Jazzy Bazz
NIRVANA
- 3.14 Productions
- 2025
- 31 minutes
En 2008, en plein cœur de Paris, un collectif hip-hop s’est formé qui allait cultiver un gratin de rappeurs parisiens aux identités parfois marquées, parfois moins, mais qui allait néanmoins rester soudé de nombreuses années. Parmi leurs rangs, nous comptons les moins connus Deen Burbigo et Doums, les plus connus Alpha Wann et Nekfeu, mais également un autre se démarquant à sa manière : Jazzy Bazz. Lui, il a un flow calme, enveloppant, et développe son univers teinté d’une teinte nocturne et nostalgique, mélancolique comme un ciel étoilé, mais sophistiqué comme un centre-ville de nuit. Nuit et Memoria n’ont peut-être pas connu un grand succès critique, mais ce sont des albums qui ont fait leur bout de chemin chez les auditeurs de rap curieux et aventureux.

EXERCICE COURT 1 →
Pourriez-vous recopier mot pour mot, en entier, le texte sur l'album Nirvana de Jazzy Bazz ?

DONNÉES FOURNIES →
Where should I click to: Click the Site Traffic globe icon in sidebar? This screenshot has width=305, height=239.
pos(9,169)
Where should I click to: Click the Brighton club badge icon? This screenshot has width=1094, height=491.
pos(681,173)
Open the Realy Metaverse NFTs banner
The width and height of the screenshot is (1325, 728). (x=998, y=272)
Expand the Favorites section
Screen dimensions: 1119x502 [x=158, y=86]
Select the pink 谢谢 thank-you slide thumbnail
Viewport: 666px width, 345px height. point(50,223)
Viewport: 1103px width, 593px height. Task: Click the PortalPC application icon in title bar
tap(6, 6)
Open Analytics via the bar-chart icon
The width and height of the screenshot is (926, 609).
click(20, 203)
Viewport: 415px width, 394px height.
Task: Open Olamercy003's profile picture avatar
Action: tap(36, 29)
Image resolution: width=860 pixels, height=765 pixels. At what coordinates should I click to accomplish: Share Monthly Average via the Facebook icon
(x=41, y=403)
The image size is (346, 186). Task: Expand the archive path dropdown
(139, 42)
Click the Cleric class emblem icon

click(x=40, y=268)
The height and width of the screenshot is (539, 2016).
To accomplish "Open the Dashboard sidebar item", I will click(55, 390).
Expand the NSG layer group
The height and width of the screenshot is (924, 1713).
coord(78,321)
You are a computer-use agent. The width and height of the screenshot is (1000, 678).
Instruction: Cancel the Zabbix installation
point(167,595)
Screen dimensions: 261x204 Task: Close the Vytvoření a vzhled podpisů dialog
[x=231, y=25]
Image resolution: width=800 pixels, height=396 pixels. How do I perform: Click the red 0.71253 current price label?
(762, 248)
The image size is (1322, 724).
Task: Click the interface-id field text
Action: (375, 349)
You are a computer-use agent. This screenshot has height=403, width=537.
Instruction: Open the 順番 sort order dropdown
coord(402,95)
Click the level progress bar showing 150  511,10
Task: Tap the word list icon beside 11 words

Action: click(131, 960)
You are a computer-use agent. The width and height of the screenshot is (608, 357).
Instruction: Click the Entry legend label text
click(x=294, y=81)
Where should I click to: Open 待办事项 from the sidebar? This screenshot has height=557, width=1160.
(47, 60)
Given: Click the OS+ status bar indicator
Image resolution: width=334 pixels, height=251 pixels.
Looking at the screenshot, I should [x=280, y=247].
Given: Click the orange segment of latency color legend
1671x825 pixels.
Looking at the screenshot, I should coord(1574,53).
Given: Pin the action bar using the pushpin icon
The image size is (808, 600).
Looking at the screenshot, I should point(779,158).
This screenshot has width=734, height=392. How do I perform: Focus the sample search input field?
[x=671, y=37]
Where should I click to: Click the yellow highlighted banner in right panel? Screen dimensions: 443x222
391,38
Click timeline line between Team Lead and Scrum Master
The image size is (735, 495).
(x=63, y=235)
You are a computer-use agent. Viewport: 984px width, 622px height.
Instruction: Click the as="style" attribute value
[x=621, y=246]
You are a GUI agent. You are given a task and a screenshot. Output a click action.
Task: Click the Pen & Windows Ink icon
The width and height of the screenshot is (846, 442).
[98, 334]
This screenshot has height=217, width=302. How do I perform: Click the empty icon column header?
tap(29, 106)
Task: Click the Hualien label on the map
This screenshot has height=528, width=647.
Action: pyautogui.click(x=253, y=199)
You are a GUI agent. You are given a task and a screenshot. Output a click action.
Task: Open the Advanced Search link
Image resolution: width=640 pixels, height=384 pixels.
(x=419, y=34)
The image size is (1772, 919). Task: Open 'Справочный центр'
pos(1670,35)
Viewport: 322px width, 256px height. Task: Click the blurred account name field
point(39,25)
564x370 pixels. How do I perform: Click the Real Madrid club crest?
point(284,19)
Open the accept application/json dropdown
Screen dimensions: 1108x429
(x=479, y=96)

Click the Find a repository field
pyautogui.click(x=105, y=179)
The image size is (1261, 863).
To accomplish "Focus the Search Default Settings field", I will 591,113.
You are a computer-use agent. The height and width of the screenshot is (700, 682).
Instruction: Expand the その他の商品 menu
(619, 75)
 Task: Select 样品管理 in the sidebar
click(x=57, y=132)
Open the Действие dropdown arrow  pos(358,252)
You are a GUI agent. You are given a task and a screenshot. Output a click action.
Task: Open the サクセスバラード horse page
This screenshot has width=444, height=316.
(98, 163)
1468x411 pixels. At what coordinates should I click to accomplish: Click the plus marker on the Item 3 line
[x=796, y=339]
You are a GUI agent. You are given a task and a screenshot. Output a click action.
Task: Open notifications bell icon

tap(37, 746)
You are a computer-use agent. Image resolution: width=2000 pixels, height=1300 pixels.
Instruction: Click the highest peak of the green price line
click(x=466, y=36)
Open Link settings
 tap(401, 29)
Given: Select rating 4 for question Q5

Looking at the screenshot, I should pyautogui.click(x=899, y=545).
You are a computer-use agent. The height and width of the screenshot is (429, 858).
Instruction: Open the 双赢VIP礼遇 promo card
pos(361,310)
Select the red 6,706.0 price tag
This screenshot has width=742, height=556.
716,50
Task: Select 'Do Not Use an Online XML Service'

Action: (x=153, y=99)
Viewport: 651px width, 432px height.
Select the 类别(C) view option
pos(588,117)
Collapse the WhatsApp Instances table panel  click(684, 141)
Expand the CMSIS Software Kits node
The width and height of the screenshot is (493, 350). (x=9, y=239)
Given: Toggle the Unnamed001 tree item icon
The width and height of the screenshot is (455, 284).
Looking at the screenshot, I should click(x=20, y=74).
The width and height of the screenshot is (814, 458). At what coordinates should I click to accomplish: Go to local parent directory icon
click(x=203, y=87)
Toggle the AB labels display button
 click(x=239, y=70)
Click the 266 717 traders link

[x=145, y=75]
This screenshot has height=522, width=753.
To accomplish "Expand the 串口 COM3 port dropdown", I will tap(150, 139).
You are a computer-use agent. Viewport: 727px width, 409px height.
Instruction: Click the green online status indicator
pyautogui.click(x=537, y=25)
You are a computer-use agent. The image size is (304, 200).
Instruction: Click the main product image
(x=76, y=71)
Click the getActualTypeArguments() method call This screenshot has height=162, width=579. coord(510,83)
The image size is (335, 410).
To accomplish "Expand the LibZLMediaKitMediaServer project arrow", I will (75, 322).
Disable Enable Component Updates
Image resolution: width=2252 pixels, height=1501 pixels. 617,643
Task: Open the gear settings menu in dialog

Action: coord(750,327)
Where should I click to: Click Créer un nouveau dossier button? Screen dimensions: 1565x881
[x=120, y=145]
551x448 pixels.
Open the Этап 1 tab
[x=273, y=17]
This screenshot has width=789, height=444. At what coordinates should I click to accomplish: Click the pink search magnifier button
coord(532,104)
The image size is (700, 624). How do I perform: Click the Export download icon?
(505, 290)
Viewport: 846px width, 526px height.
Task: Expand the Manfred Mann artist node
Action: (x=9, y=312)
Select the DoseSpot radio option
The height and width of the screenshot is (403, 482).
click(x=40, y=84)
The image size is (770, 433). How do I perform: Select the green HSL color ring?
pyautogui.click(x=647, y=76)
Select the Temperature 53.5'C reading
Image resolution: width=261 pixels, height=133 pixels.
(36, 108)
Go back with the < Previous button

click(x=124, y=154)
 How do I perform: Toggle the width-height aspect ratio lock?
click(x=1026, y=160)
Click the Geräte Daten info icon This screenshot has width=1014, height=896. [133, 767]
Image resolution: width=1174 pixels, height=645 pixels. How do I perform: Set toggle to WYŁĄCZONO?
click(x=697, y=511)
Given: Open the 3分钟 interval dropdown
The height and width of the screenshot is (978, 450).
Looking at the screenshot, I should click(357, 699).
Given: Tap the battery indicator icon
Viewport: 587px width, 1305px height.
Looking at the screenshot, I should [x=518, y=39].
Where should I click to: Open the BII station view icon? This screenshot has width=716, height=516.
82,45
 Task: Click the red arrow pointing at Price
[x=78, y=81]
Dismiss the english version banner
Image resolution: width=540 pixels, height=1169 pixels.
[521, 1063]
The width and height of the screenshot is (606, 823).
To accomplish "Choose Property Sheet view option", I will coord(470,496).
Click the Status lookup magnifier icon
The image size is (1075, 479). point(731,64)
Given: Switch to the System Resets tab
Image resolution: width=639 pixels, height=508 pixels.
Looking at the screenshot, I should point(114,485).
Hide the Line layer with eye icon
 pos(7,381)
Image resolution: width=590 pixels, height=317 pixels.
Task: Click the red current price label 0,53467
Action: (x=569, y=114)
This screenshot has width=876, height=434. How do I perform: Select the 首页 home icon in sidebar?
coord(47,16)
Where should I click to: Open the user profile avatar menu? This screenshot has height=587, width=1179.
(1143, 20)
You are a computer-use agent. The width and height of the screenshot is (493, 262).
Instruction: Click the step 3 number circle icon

EXERCICE COURT 2 →
Pouvez-vous présenter sous forme de liste JSON de chaînes, une chaîne par ligne et sans les lignes vides, tout ce qui va du début des entrées jusqu'à la ligne contenant « Viewport: 666px width, 345px », celle-ci comprise ?

CORRIGÉ 1 →
Jazzy Bazz
NIRVANA
- 3.14 Productions
- 2025
- 31 minutes
En 2008, en plein cœur de Paris, un collectif hip-hop s’est formé qui allait cultiver un gratin de rappeurs parisiens aux identités parfois marquées, parfois moins, mais qui allait néanmoins rester soudé de nombreuses années. Parmi leurs rangs, nous comptons les moins connus Deen Burbigo et Doums, les plus connus Alpha Wann et Nekfeu, mais également un autre se démarquant à sa manière : Jazzy Bazz. Lui, il a un flow calme, enveloppant, et développe son univers teinté d’une teinte nocturne et nostalgique, mélancolique comme un ciel étoilé, mais sophistiqué comme un centre-ville de nuit. Nuit et Memoria n’ont peut-être pas connu un grand succès critique, mais ce sont des albums qui ont fait leur bout de chemin chez les auditeurs de rap curieux et aventureux.

CORRIGÉ 2 →
[
  "Where should I click to: Click the Site Traffic globe icon in sidebar? This screenshot has width=305, height=239.",
  "pos(9,169)",
  "Where should I click to: Click the Brighton club badge icon? This screenshot has width=1094, height=491.",
  "pos(681,173)",
  "Open the Realy Metaverse NFTs banner",
  "The width and height of the screenshot is (1325, 728). (x=998, y=272)",
  "Expand the Favorites section",
  "Screen dimensions: 1119x502 [x=158, y=86]",
  "Select the pink 谢谢 thank-you slide thumbnail",
  "Viewport: 666px width, 345px height. point(50,223)"
]